WASHINGTON - One of the United States’ top banking regulators said on Thursday the government must do more to guarantee mortgage loans in order to persuade lenders to modify their terms and help ward off a potential wave of foreclosures.
Federal Deposit Insurance Corp Chairman Sheila Bair told the Senate Banking Committee that regulators were working with the Bush administration to create a loan guarantee program under which the government would bear some of the risk of future losses.
Bair was one of several officials testifying before the committee on the regulatory response to the financial crisis sweeping global markets. In the House of Representatives, the oversight committee was also holding a similar hearing.
A $700-billion financial bailout package that Congress approved early this month gives the Treasury Department the power to offer loan guarantees as an inducement for lenders to modify loans, Bair said.

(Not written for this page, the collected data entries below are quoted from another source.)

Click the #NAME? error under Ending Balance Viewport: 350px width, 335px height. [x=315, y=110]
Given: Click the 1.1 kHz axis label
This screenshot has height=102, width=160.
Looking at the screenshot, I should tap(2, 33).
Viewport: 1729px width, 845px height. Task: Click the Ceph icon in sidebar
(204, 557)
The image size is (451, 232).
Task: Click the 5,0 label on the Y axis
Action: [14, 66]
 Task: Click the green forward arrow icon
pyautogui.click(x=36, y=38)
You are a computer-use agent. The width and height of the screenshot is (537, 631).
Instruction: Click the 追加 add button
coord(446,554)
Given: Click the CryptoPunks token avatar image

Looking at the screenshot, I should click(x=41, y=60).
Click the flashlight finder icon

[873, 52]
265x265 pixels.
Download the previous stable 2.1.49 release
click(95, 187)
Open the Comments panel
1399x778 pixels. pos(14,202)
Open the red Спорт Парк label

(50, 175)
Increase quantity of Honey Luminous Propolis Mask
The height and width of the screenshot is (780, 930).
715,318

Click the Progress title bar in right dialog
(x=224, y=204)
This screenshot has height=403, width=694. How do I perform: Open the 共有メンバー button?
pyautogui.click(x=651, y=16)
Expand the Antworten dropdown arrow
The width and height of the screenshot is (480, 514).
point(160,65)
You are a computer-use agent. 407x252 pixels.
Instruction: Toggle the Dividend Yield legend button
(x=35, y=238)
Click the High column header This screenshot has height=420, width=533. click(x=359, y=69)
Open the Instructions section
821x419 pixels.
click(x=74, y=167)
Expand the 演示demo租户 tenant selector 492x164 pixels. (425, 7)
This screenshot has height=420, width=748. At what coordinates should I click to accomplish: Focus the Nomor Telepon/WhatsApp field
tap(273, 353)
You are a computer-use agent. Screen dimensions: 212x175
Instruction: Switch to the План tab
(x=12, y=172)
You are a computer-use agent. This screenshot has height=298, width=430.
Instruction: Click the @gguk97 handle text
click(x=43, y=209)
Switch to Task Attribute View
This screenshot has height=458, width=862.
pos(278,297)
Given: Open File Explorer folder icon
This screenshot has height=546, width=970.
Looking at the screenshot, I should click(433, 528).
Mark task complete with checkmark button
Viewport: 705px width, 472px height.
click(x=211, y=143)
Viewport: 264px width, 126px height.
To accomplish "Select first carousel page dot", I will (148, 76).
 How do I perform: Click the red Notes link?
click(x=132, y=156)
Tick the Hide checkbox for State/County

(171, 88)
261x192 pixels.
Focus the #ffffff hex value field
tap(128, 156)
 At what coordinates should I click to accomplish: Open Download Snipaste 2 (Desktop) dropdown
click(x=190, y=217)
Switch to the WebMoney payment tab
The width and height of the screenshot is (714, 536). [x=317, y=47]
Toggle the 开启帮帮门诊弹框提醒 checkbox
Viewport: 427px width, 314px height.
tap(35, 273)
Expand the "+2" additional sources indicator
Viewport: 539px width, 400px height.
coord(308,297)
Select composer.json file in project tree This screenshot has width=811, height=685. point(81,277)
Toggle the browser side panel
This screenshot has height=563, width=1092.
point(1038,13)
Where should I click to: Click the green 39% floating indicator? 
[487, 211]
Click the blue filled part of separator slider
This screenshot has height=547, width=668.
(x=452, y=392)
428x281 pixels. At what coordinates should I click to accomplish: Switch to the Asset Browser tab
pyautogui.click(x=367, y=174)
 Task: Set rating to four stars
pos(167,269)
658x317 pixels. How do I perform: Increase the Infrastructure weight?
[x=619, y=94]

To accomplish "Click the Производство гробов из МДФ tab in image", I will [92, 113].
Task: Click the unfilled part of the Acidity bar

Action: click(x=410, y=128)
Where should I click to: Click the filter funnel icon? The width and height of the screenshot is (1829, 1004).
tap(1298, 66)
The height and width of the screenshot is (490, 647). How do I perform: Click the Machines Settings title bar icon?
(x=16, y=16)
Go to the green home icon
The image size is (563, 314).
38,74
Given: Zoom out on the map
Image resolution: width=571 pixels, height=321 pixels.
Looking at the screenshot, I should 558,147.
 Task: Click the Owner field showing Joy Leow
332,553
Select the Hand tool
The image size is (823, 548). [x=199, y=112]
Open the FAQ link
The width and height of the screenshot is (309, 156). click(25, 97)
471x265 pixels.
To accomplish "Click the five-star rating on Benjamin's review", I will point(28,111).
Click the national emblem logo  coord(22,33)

“Specifically, the government could establish standards for loan modifications and provide guarantees for loans meeting those standards,” Bair said. “By doing so, unaffordable loans could be converted into loans that are sustainable over the long term.”
Bair did not mention any dollar figure for such a program but the Wall Street Journal reported on Thursday that officials were considering something on the order of $40 billion.
SUPPORT GROWING
Senate Banking Committee Chairman Christopher Dodd effectively endorsed the idea, noting widespread discontent that authorities’ emphasis so far appeared to be on helping the banking industry.
“Doing more for homeowners is the one policy solution that a majority of ... Americans said they support,” Dodd said. “If there were ever a time that demanded that we think anew, this is it.”
Under the financial rescue package, the Treasury plans to directly inject $250 billion of capital into U.S. banks in exchange for preferred shares. Nine of the largest U.S. banks were essentially arm-twisted into signing on for the first $125 billion in capital infusions.
Treasury interim assistant secretary for financial stability Neel Kashkari said the move has given the market more confidence but conceded conditions remain shaky.
“Since the announcement of our capital purchase program, we have seen numerous signs of improvement in our markets and in the confidence in our financial institutions,” he said. “While there have been recent positive developments, the markets remain fragile.”
U.S. stock markets were chalking up sizable gains on Thursday after another day of big losses on Wednesday. Credit markets, in which banks and companies make loans and obtain operating funds, were still tight but not frozen as they have been in some recent weeks.
Testifying before the House panel, former Federal Reserve Chairman Alan Greenspan claimed to be shocked by the breakdown in U.S. credit markets. [ID:nN23440238]
“SHOCKED DISBELIEF”
“Those of us who have looked to the self-interest of lending institutions to protect shareholder’s equity ... are in a state of shocked disbelief,” said the former Fed chief, who retired in January 2006 after 18-1/2 years in the job.
Greenspan has been criticized for not foreseeing the bubble developing in housing and for keeping interest rates low for an extended period while lending practices slackened.
He said he was concerned in 2005 that investors were underestimating risks, adding “this crisis, however, has turned out to be much broader than anything I could have imagined.”
Another regulator now facing stiff scrutiny, Securities and Exchange Commission Chairman Christopher Cox, told the same committee the crisis demonstrated that regulatory gaps needed to be closed and rules that allowed investment banks to operate loosely must be tightened.
“The lessons of the credit crisis all point to the need for strong and effective regulation, but without major holes and gaps,” he said.
U.S. investment banks no longer exist, since all have either gone bankrupt, been acquired or converted into bank holding companies as the credit crisis raged.